[YOUR OBJECTIVE]: Skip the pictures. Retype exactly, and only, the lines between the line holding "You are a computer-use agent. The" and the last line below, inclusive.

Content starts

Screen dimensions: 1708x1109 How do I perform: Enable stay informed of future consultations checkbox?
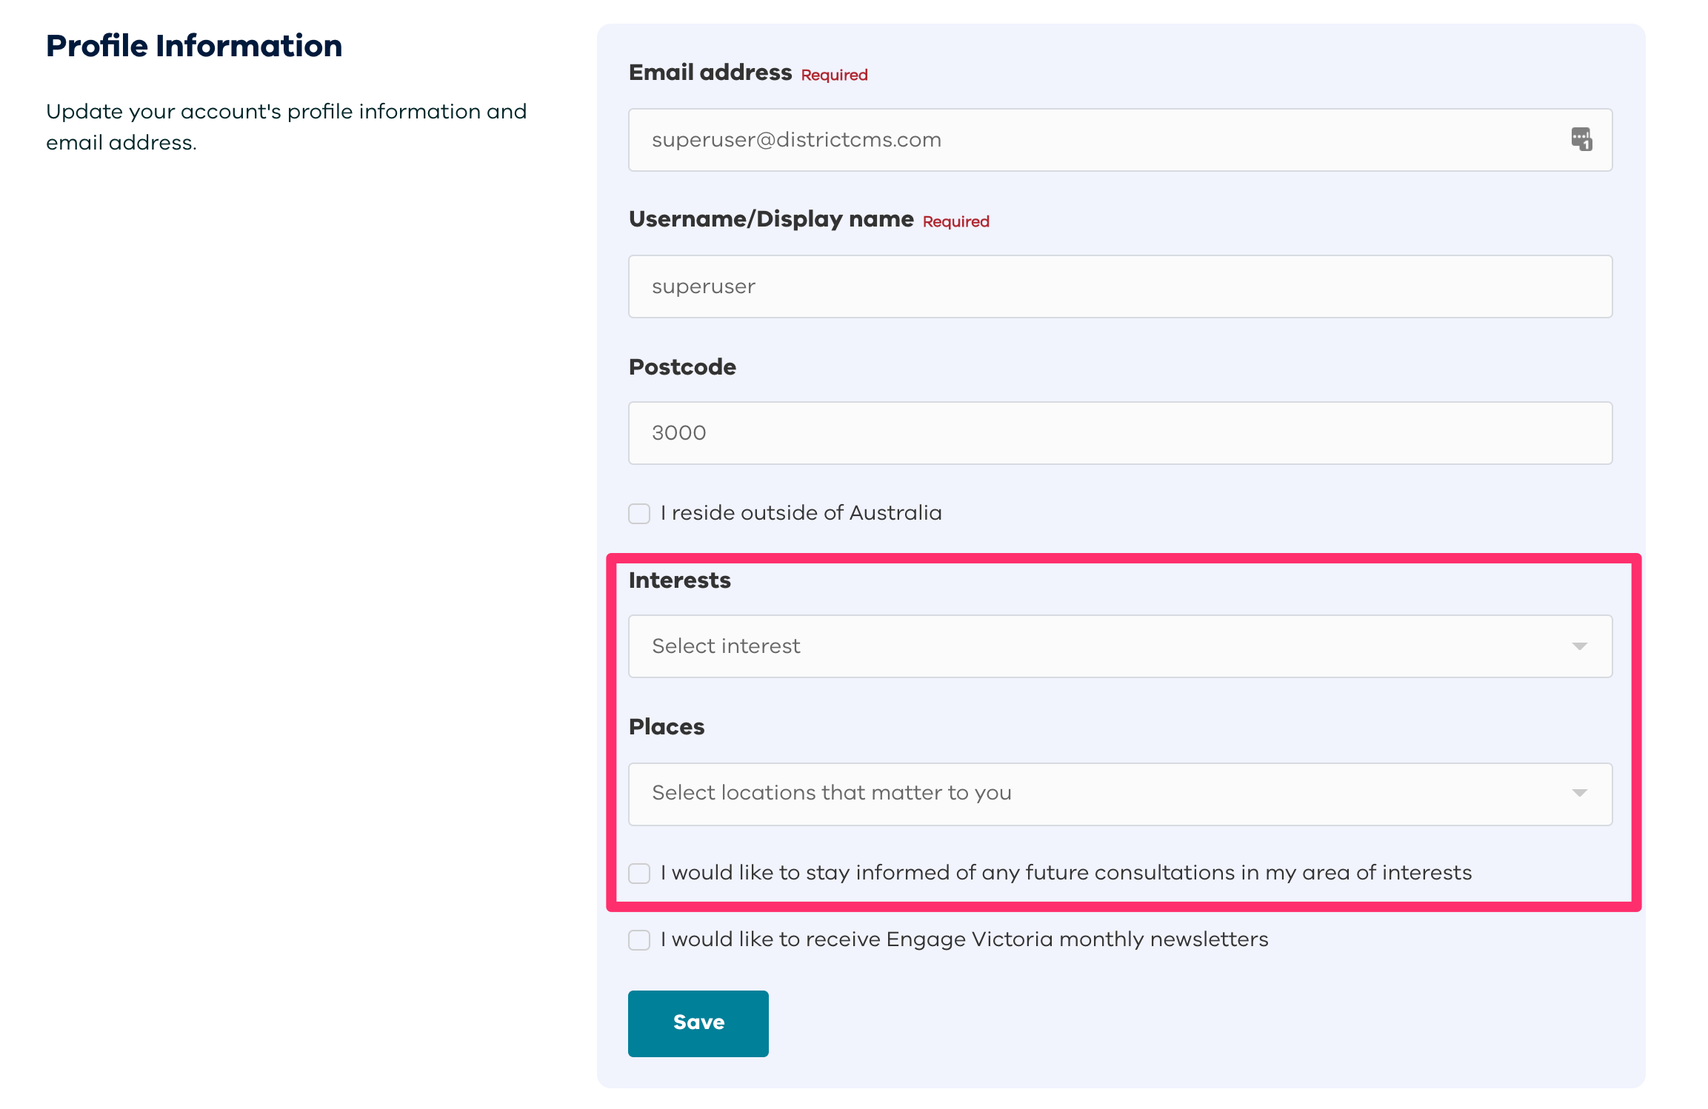tap(639, 874)
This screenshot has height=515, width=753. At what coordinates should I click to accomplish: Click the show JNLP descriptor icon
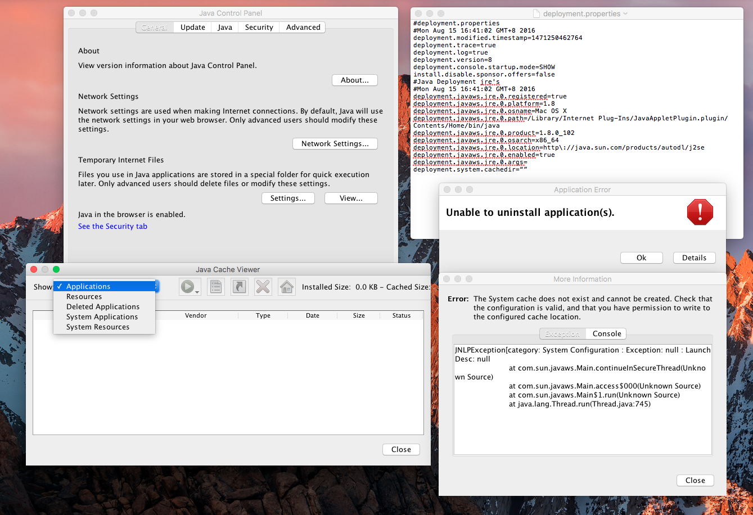pyautogui.click(x=215, y=287)
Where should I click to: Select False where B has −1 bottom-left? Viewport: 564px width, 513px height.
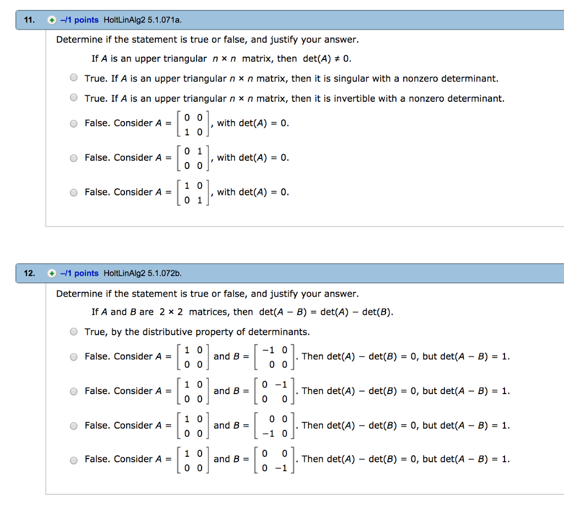pos(73,425)
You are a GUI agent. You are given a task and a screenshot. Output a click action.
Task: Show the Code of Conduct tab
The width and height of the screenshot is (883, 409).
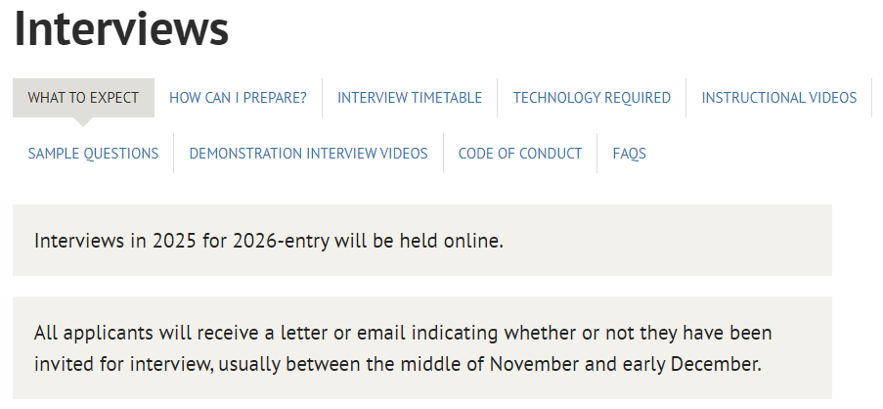(x=519, y=154)
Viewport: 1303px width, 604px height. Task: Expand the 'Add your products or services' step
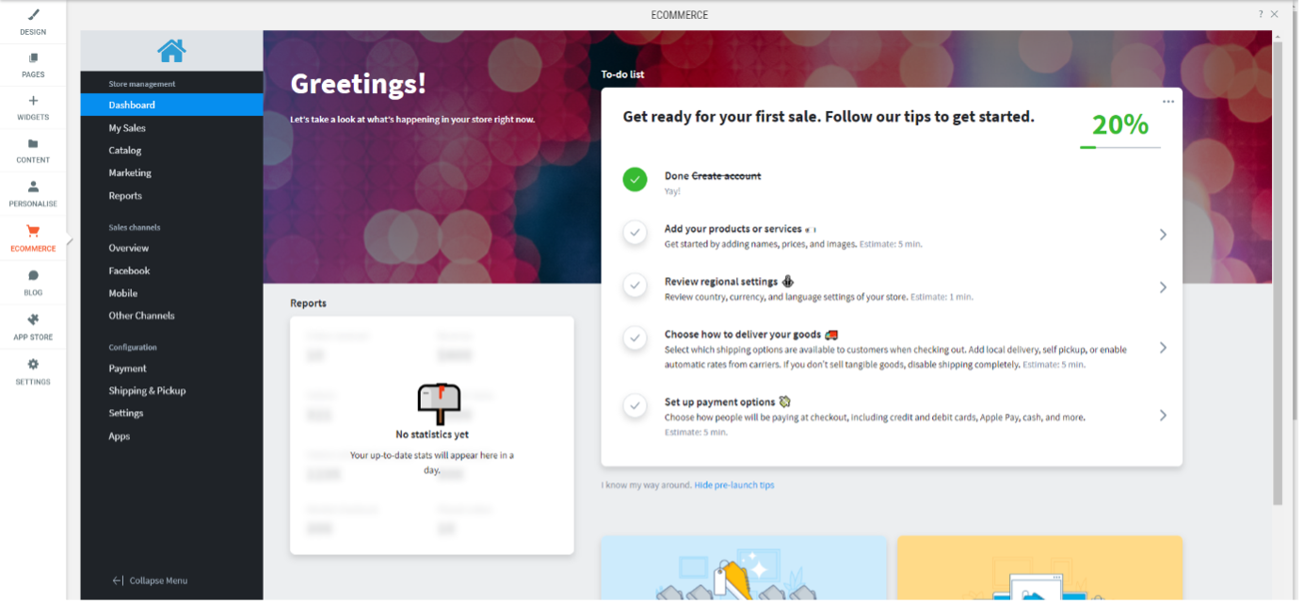pyautogui.click(x=1163, y=234)
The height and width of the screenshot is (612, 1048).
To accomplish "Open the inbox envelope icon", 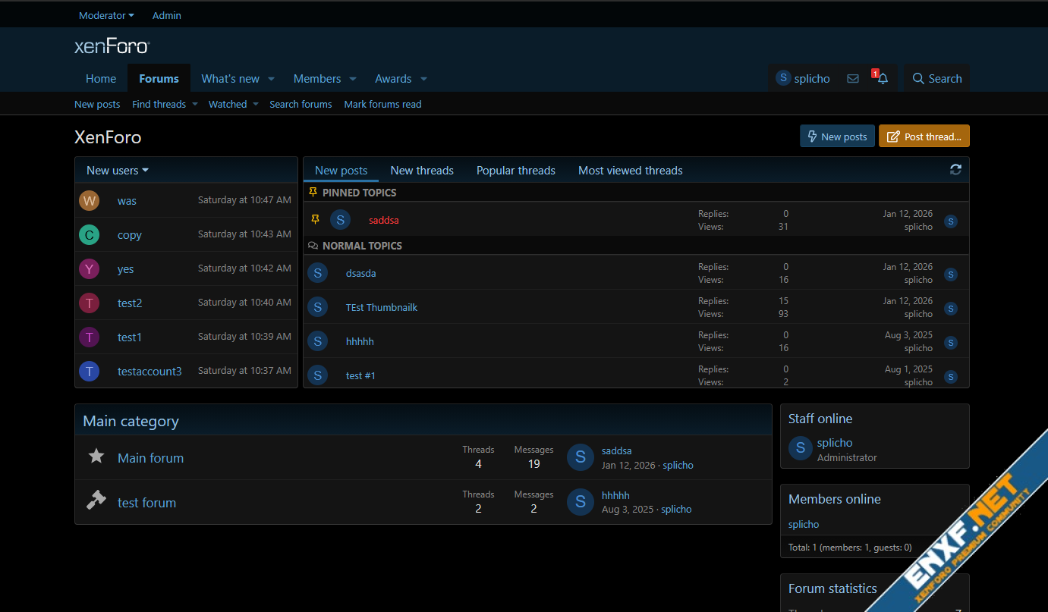I will pos(853,79).
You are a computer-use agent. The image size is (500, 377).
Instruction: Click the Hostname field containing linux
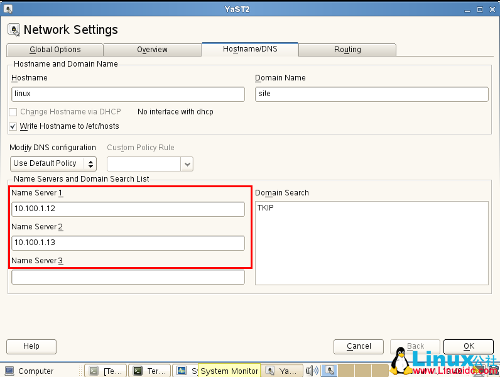click(128, 94)
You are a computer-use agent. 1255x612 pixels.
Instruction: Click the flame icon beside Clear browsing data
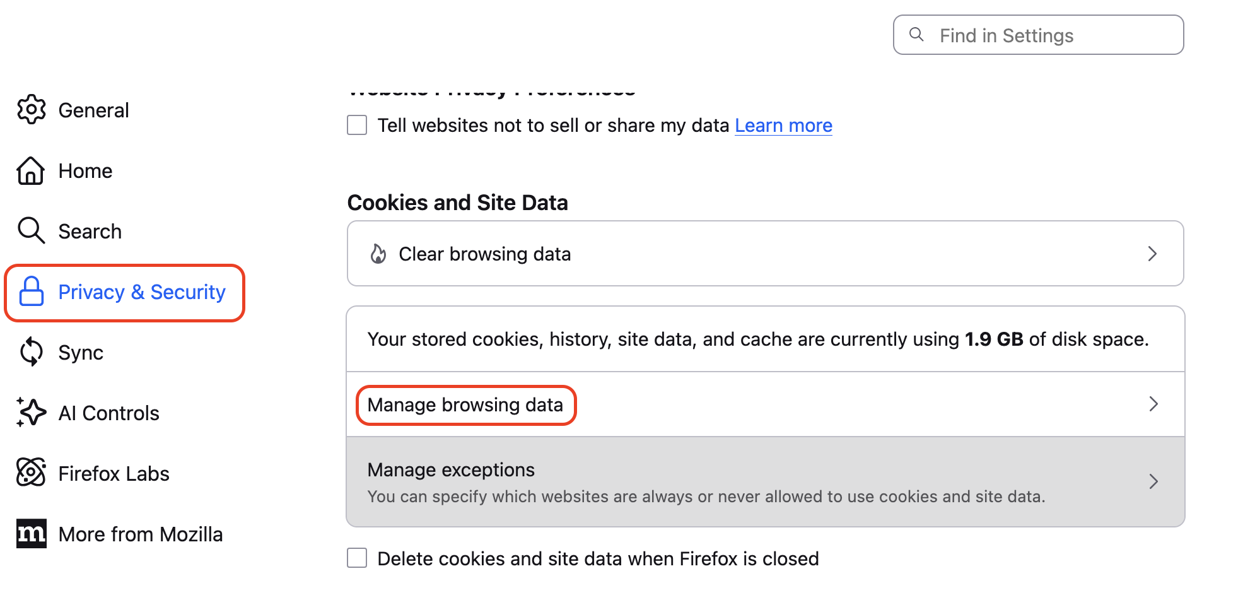click(378, 254)
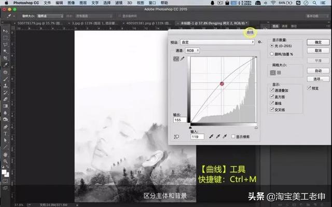Select the Zoom tool in the toolbar

5,161
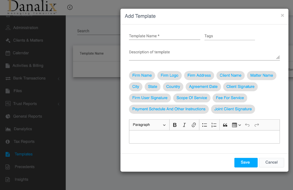Toggle bold formatting in the editor
This screenshot has height=190, width=293.
click(x=174, y=125)
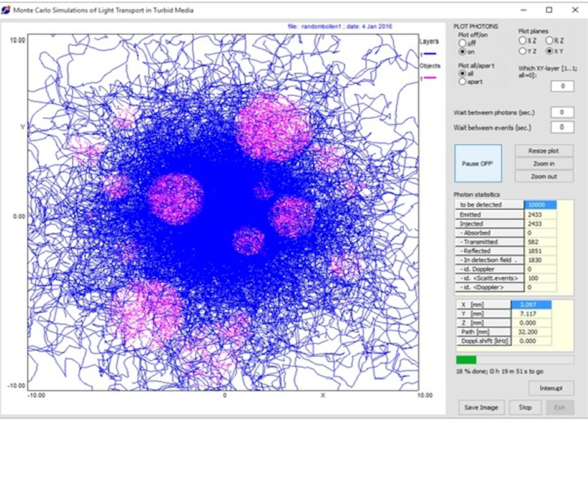
Task: Select the Plot on radio button
Action: point(463,52)
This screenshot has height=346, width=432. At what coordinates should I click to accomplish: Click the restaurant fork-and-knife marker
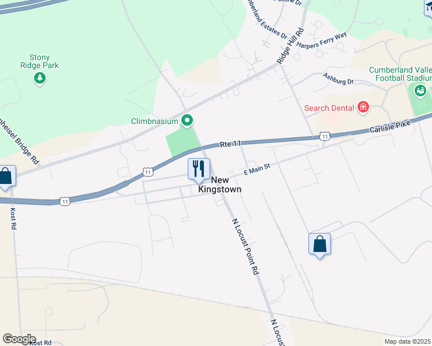[x=199, y=171]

Content ends

[TASK RESPONSE]:
You are a computer-use agent. The image size is (500, 377).
Instruction: Click the Hostname field containing linux
click(128, 94)
You are a computer-use agent. 1255x612 pixels.
Instruction: Click the flame icon beside Clear browsing data
click(378, 254)
Select the Zoom tool in the toolbar

5,161
Toggle bold formatting in the editor
This screenshot has height=190, width=293.
click(x=174, y=125)
Task: Select the Plot on radio button
Action: point(463,52)
This screenshot has height=346, width=432. At what coordinates should I click to accomplish: Click the restaurant fork-and-knife marker
[x=199, y=171]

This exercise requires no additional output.